Subprime loan delinquencies are on the rise, and rating agency Standard & Poor’s warns that automated verifications could send those late rates ― and the resulting losses ― even higher.
As of Sept. 30, 2013, the average rate for payments 31-or-more days late at subprime finance companies hit 7.6%, up from 6.2% year over year.
Specifically, delinquencies at American Credit Acceptance climbed to 15.2% at the end of September 2013, compared with 10.7% in the year prior. Drive Time’s delinquencies grew to 14.5% from 12.6% for the same period, and Santander Consumer USA’s late rates rose to 13.2% from 13.0%.
While rising delinquencies could signal a worsening or changing economy, they can also indicate the loosening of underwriting standards, or perhaps a lender that’s grown its portfolio faster than its servicing infrastructure.

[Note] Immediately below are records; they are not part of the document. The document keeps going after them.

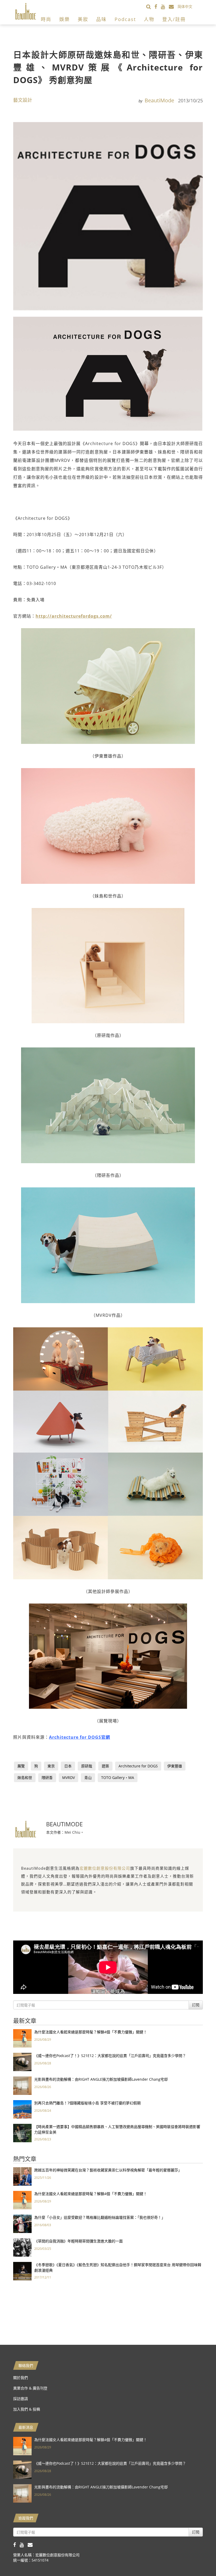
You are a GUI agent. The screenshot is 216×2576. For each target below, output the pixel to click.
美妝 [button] (83, 19)
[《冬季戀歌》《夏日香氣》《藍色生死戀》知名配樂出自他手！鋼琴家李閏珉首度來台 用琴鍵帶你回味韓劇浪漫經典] (22, 2270)
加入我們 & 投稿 (26, 2409)
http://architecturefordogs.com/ (74, 616)
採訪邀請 (20, 2398)
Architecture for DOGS (138, 1765)
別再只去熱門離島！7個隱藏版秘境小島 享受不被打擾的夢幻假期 (87, 2102)
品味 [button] (101, 19)
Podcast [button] (125, 19)
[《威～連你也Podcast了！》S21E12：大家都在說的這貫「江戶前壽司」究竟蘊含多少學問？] (22, 2061)
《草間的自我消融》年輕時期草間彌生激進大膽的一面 (78, 2241)
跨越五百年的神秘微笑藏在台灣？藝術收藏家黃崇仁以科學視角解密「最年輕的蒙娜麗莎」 (108, 2169)
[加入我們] (173, 6)
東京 (51, 1765)
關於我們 (20, 2377)
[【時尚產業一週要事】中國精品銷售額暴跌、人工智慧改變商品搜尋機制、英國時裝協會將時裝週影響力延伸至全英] (22, 2132)
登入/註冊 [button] (174, 19)
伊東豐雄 (174, 1765)
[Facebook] (157, 6)
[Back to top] (198, 2558)
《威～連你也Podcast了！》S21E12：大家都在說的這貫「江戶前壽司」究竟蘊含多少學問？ (110, 2055)
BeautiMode (159, 100)
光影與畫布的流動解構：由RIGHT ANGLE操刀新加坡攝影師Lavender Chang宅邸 (101, 2079)
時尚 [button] (46, 19)
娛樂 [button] (64, 19)
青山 (88, 1777)
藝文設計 (22, 100)
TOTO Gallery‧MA (117, 1777)
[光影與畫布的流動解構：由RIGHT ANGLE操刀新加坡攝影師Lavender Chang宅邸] (22, 2085)
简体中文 (185, 6)
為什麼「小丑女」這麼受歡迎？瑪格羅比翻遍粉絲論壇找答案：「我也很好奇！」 (99, 2217)
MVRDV (68, 1777)
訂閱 (195, 2004)
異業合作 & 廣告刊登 (30, 2388)
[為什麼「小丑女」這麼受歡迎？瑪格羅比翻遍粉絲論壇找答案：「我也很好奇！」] (22, 2223)
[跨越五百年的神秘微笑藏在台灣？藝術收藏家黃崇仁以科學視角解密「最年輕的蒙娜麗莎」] (22, 2176)
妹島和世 (24, 1777)
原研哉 (86, 1765)
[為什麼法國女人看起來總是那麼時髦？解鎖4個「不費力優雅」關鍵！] (22, 2037)
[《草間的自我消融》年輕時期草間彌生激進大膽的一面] (22, 2247)
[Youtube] (165, 6)
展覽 (21, 1765)
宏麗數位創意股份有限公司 (105, 1868)
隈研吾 (47, 1777)
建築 (105, 1765)
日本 (68, 1765)
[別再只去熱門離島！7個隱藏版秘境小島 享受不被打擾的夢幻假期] (22, 2108)
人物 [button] (149, 19)
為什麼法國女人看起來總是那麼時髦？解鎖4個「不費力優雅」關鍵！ (90, 2031)
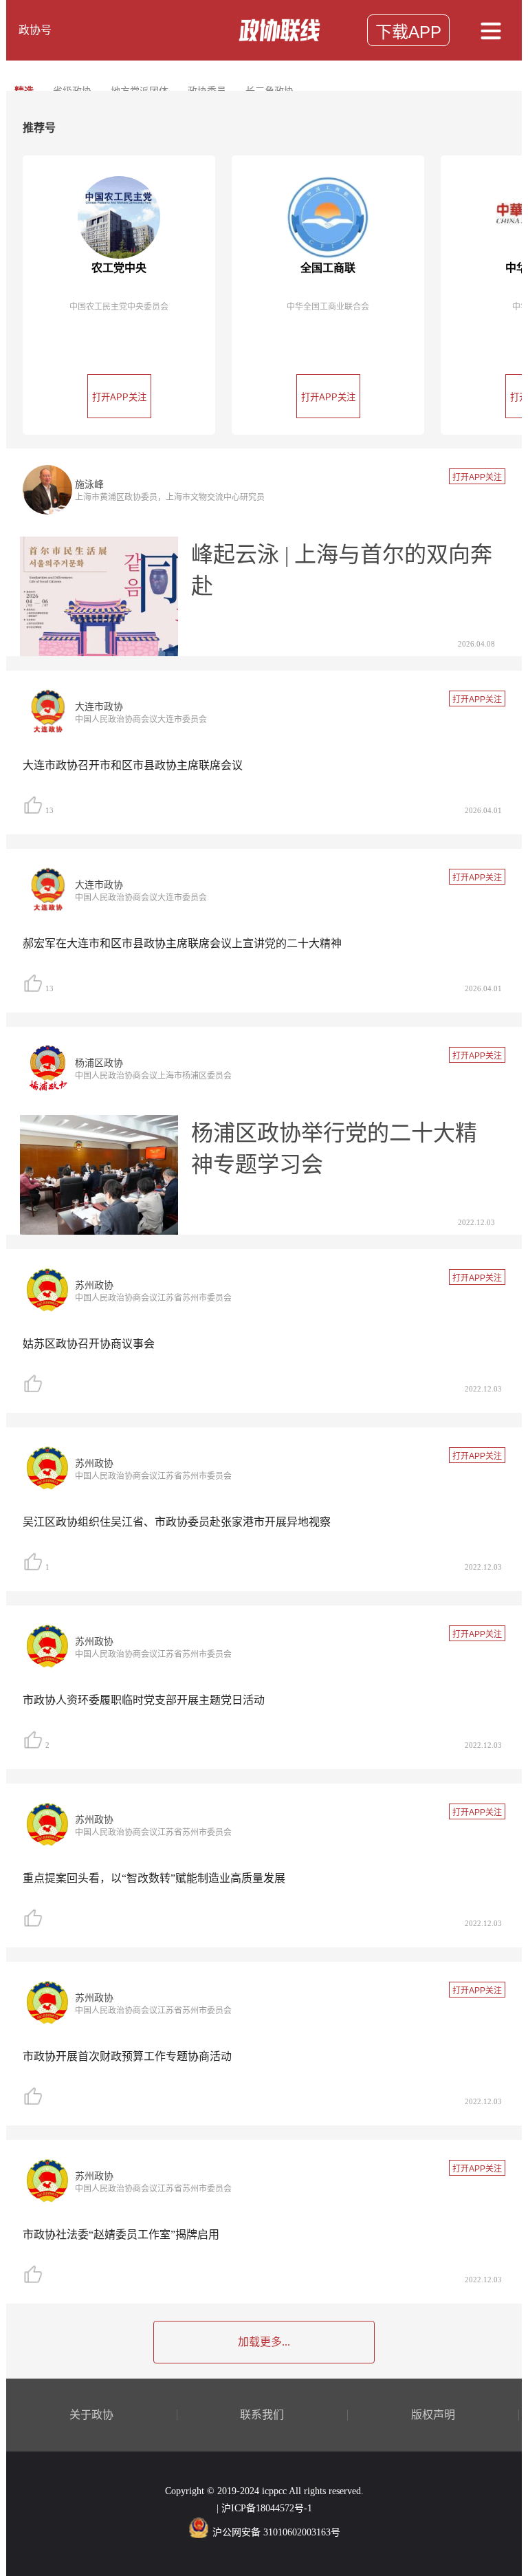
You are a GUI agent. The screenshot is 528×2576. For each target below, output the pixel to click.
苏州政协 (94, 1285)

But S&P also wonders whether delinquency rates are on the rise because of a shift to a more automated verification process, from a manual one, according to a report released this week called Subprime Auto Loan Performance: The Best Is Behind Us.
That said, S&P is paying attention to telling changes in auto inventory and in emerging consumer behaviors. Citing an increase in supply, coupled with a glut of expected lease returns, S&P expects a decrease in used-vehicle prices. Also, once auto credit becomes plentiful, as it is today, credit-impaired consumers see less incentive to remain current on their contracts, according to the report.
For 2014, S&P predicts a continued rise in delinquency levels among subprime players.